Exactly and only the lines from the one containing "[button] (351, 1999)" through the close of the entries below are to be set down.

▶ [Source data]
■ ■ ■

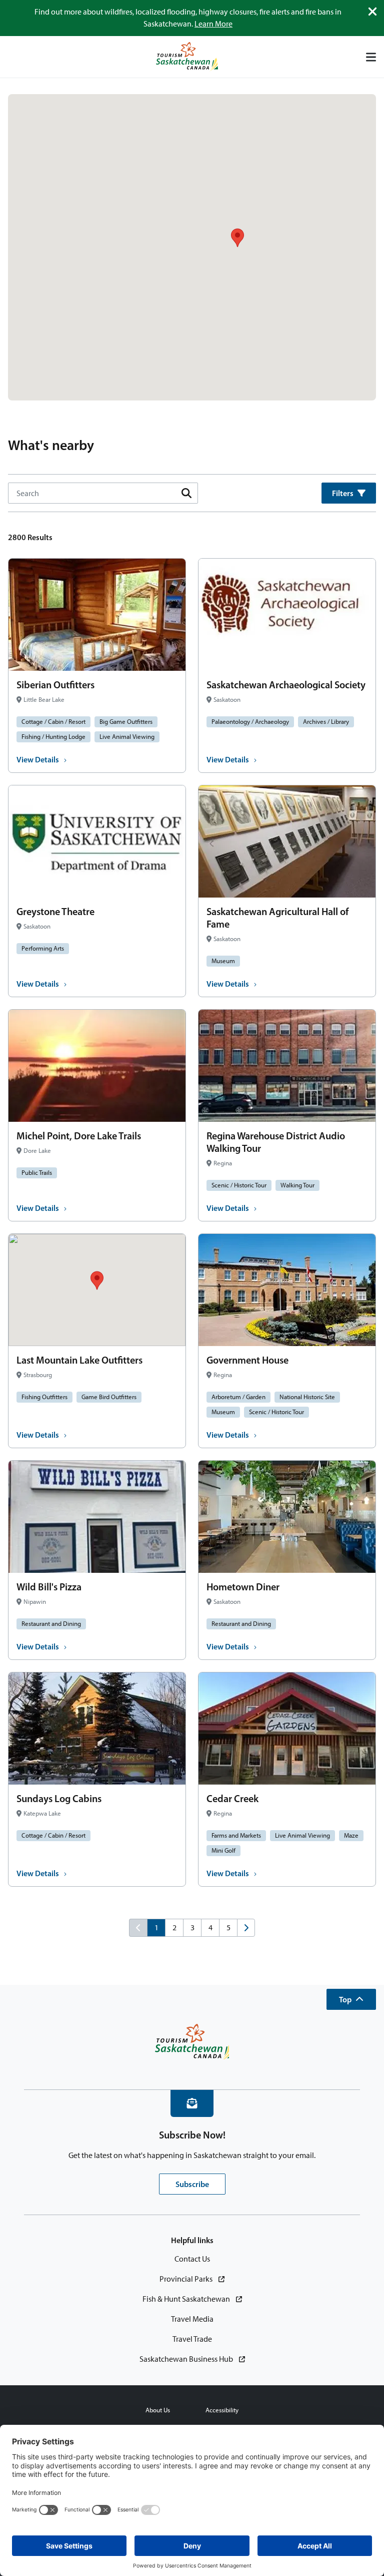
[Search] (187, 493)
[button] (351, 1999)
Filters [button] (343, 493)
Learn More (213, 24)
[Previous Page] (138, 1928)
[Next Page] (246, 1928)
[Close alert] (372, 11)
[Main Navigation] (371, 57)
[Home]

■ ■ ■

▶ [The answer]
[button] (351, 1999)
Filters [button] (343, 493)
Learn More (213, 24)
[Previous Page] (138, 1928)
[Next Page] (246, 1928)
[Close alert] (372, 11)
[Main Navigation] (371, 57)
[Home]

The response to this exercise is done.